Probability mass function

[kingwinner]

Homework Statement

Suppose we roll a fair die. Whatever number comes up, we toss a coin that many times. What is the probability mass function of the number of heads?

Homework Equations

N/A

The Attempt at a Solution

Let X=number of heads
Then I know that X can take on the values 0,1,2,3,4,5,6.
How to proceed from here I have no clue...
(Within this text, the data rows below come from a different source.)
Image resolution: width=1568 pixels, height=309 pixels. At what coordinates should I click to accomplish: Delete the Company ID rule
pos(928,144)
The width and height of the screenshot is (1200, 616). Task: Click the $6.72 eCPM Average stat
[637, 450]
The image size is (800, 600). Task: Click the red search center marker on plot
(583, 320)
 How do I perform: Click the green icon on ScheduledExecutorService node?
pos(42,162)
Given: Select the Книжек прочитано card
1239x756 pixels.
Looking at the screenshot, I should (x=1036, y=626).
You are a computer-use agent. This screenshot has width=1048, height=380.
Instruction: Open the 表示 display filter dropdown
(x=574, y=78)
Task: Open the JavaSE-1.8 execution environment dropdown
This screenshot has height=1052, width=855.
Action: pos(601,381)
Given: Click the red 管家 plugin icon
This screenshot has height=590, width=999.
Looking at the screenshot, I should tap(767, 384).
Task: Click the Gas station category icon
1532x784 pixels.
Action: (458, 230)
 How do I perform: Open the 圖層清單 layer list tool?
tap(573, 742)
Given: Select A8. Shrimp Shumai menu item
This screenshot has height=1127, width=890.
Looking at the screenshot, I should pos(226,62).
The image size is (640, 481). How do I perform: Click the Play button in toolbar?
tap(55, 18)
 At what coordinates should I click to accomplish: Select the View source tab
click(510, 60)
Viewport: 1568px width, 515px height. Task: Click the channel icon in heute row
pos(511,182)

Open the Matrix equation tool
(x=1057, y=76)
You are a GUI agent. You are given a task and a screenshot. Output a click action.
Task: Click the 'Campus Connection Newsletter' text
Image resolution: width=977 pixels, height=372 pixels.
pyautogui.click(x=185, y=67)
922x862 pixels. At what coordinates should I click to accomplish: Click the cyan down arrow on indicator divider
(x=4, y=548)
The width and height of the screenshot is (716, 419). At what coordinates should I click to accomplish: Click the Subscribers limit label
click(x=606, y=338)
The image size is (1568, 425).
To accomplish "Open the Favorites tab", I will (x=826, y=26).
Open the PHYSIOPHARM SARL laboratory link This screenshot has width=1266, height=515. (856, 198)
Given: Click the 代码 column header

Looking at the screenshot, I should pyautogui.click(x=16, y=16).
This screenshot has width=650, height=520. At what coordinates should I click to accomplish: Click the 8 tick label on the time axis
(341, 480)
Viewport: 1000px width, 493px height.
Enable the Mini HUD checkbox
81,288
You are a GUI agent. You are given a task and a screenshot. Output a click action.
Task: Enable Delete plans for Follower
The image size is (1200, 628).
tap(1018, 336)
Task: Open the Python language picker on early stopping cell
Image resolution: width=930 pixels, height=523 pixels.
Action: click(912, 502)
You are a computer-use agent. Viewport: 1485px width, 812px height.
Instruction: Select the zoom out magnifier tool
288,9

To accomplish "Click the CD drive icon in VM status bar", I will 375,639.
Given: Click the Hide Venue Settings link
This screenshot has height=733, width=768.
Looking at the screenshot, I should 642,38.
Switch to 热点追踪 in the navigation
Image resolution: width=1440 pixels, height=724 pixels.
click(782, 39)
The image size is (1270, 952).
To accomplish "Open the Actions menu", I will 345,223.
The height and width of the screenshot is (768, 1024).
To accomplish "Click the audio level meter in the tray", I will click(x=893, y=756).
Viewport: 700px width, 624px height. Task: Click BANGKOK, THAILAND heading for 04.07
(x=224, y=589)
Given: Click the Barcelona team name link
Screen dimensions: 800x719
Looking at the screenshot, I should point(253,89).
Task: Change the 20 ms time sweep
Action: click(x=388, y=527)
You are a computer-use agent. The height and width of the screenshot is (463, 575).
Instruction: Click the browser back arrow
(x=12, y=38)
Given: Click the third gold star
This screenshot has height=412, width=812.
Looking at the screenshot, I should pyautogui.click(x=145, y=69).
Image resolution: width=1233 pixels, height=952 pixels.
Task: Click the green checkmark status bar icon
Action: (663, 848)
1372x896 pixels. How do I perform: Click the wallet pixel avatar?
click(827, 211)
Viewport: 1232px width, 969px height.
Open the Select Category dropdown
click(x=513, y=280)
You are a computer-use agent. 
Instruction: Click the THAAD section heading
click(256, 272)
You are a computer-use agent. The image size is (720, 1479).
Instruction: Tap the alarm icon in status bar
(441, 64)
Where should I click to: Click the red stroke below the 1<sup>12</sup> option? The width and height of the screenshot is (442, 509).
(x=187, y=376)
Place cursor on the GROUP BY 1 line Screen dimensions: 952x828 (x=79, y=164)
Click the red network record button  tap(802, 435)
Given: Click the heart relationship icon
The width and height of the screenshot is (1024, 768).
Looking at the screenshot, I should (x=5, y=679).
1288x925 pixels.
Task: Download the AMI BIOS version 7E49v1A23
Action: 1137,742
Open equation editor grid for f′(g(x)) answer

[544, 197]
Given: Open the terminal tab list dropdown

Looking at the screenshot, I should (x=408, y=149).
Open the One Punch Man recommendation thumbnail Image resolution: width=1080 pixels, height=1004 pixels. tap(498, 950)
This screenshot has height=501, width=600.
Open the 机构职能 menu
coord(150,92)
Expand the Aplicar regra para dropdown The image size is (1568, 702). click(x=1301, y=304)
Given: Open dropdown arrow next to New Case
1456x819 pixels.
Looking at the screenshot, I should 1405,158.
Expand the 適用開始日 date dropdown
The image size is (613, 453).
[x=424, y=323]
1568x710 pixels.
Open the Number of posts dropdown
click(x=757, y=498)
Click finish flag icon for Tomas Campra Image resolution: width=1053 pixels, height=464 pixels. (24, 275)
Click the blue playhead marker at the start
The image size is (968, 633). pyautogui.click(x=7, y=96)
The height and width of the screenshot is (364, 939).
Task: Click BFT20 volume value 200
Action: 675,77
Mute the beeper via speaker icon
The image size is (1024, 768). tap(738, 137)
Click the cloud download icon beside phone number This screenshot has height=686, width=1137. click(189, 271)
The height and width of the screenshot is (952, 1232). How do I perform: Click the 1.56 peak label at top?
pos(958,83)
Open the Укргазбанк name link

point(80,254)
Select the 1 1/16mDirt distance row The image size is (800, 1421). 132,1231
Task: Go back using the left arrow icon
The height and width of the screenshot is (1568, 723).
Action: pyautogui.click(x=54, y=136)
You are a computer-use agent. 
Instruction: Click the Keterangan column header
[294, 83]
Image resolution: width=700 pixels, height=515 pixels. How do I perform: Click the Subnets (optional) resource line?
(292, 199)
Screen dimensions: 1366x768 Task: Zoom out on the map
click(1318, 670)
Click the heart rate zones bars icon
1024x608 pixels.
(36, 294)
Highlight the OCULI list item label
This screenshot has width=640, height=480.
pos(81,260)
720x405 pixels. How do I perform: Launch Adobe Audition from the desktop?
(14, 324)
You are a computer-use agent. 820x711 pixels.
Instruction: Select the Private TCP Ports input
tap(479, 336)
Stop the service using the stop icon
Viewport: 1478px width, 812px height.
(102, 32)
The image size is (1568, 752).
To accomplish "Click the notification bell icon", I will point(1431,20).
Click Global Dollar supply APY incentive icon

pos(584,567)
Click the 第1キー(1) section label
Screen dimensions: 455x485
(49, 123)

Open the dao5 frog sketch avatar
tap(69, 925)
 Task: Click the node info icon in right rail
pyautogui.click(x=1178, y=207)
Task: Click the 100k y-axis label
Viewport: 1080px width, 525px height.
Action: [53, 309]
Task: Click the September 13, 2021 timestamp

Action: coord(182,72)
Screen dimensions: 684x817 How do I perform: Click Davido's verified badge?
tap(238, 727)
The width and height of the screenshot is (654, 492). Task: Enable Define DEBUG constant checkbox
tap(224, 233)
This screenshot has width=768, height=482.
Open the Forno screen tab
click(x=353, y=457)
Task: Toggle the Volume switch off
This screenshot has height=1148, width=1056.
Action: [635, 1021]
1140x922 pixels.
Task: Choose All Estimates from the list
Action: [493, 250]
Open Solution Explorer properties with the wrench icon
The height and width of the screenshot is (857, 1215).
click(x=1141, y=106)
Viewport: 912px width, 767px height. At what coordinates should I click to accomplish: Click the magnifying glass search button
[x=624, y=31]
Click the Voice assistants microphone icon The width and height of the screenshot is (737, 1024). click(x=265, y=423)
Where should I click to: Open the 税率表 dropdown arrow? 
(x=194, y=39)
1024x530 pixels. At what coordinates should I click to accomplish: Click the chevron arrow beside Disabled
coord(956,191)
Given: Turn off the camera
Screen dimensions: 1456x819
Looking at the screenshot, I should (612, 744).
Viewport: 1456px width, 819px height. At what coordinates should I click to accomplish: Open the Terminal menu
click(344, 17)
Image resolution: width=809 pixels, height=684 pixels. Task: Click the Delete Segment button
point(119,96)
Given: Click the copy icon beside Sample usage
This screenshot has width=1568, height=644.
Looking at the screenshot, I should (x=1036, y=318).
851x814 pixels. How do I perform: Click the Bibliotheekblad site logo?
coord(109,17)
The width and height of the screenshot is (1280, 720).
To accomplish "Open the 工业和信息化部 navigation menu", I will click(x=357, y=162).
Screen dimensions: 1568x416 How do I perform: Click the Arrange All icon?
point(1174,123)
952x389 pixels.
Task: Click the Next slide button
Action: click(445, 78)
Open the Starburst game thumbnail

Could someone please explain? Any help would be appreciated!

 

[HallsofIvy]

Just direct computation. The probability of 0 is 0 because there is no "0" on a die. What is the probability of rolling a 1 on a die? Of a 2? etc.

 

[kingwinner]

By the way, is this a "birvariate" distirbution? How can I define the other random variable?

 

[kingwinner]

Could somebody please help? I am totally stuck...

 

[gabbagabbahey]

Start with the probability of rolling a one...what is that?

 

[Office_Shredder]

Literally, see what the probability of getting 1 heads is by finding the probability you roll x on the die, and multiplying by the probability of getting 1 heads in x coin flips. Rinse and repeat

 

[kingwinner]

Start with the probability of rolling a one...what is that?

Uniform prob. of 1/6 for each number on the die
And the prob. of a head is 1/2
...but I am still having trouble combining these...

 

[borgwal]

Probability of 6 heads= 1/6 times (1/2)^6

Probabilty of 5 heads=...(no, it's not just 1/6 times (1/2)^5)

 

[HallsofIvy]

Take it ones step at a time.

There is a 1/6 probability of rolling a "1" and then you flip the coin once which has probability 1/2 of getting a head: probability of getting 1 head this way is (1/6)(1/2)= 1/12.

There is a probability of 1/6 of rolling a 2 and then you flip the coin twice which has a probability 1/2 go getting one head and a probability 1/4 of getting two heads.
Probability of getting 1 head this way is 1/12 and probability of getting two heads is 1/24.

Do you see a pattern? If you roll an "n" on the coin you flip the coin n times. You have a probability of 1-(1/2)^n of getting a 1. Altogether the probability getting a one is (1/6)(1/2+ 1/4+ 1/8+ ...). What is the probability of getting two heads if you fllip a coin n times? What is the probability of rolling an "n"?